Ma nelle regioni meridionali, l’indicatore sul clima economico è decisamente sceso: da 86,6 a 77,9.
Al Sud «la ripresa non sembra manifestarsi, il Sud è in ritardo rispetto a tutto il paese - spiega Antonio Corvino, direttore generale dell'Osservatorio Obi - Soffre il settore dei servizi e soffrono i consumi delle famiglie». E’ il settore dei servizi che determina le differenze tra le aree della Penisola: la fiducia è crollata di quasi dieci punti al Sud, mostrando invece consistenti segnali di ripresa sia al Nord sia al Centro.

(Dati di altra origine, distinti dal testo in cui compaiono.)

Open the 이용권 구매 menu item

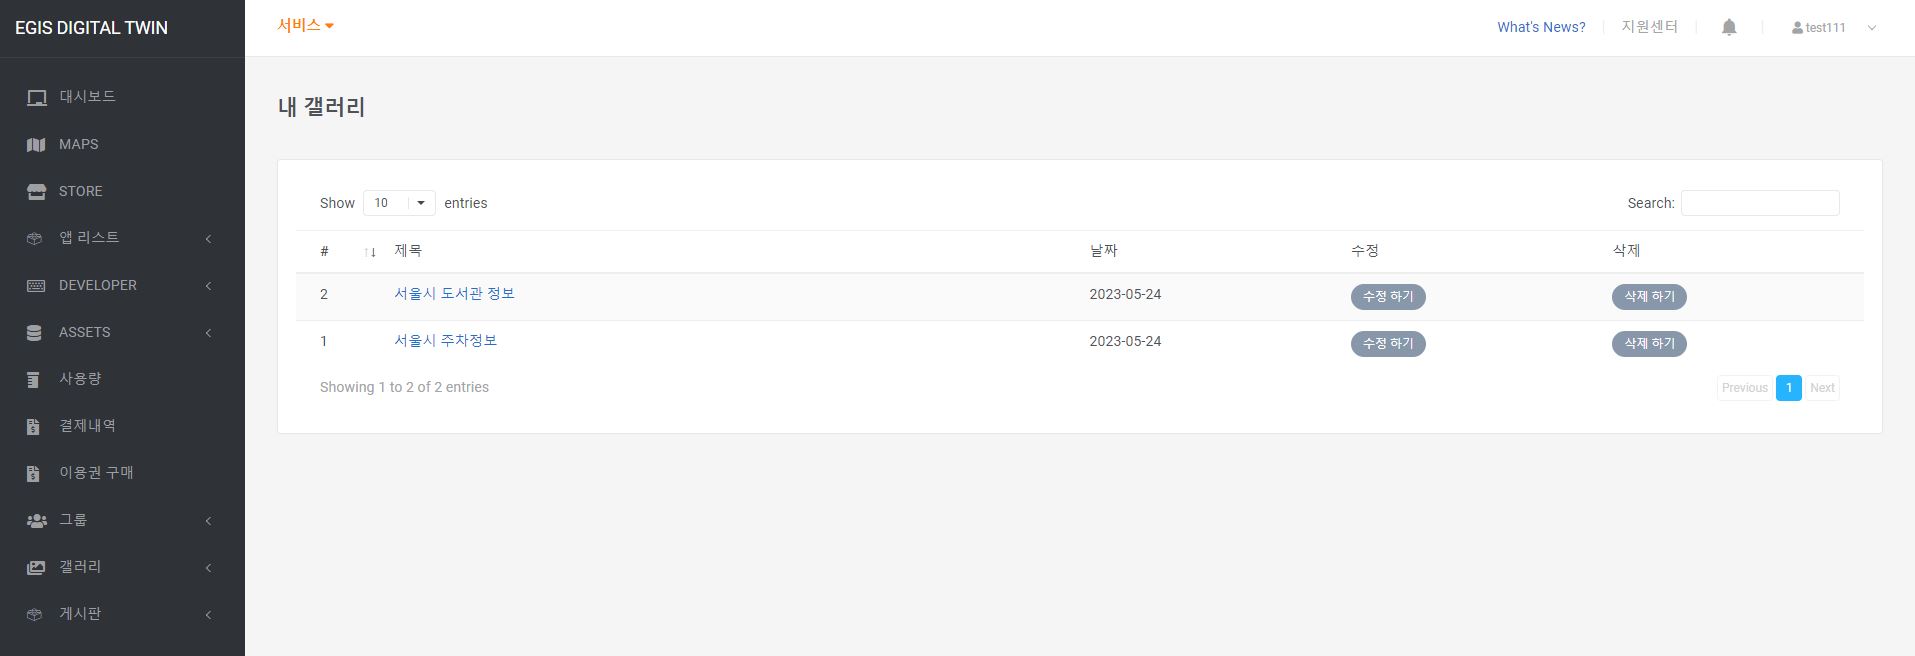click(96, 473)
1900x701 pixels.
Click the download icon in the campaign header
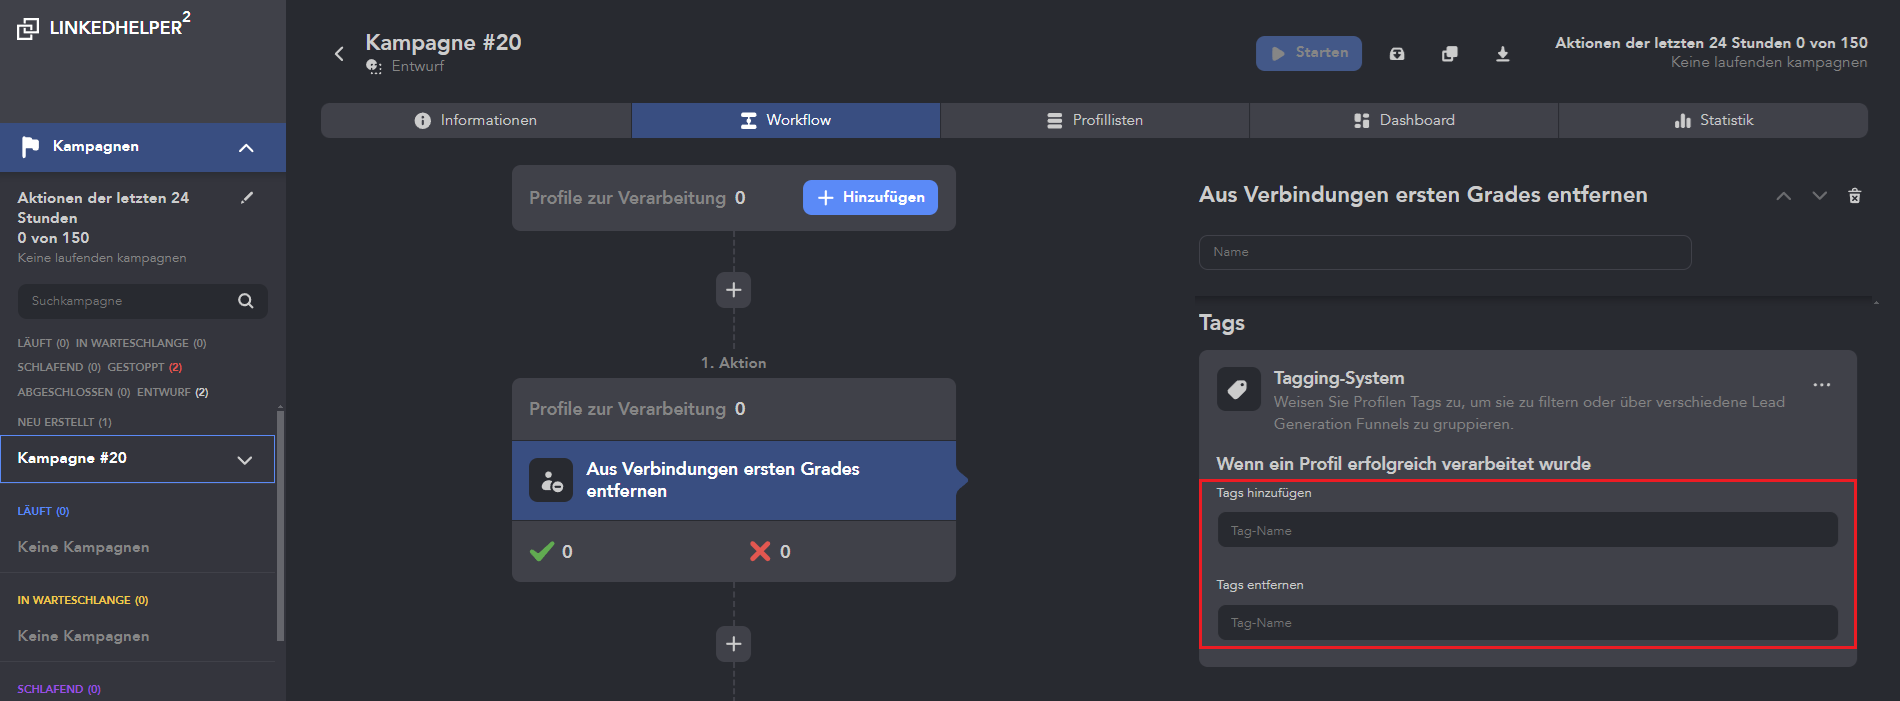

Più omogenei invece gli andamenti della fiducia delle imprese manifatturiere e dei consumatori, con un recupero diffuso con simile intensità a tutto il territorio nazionale, nel primo caso, ed un nuovo calo invece, sempre diffuso in modo omogeneo sul territorio, nel secondo.

Sensibilmente in calo la fiducia dei consumatori, in media scesa al Sud dal 113,5 a 108,3. In particolare sale in Abruzzo, Molise e Sardegna. Scende nelle altre regioni, con punte negative Puglia e Basilicata.
Ed è allarme lavoro, con le attese per la disoccupazione che raggiungono, per la prima volta dal 1996, quota 100, da 86 del precedete periodo.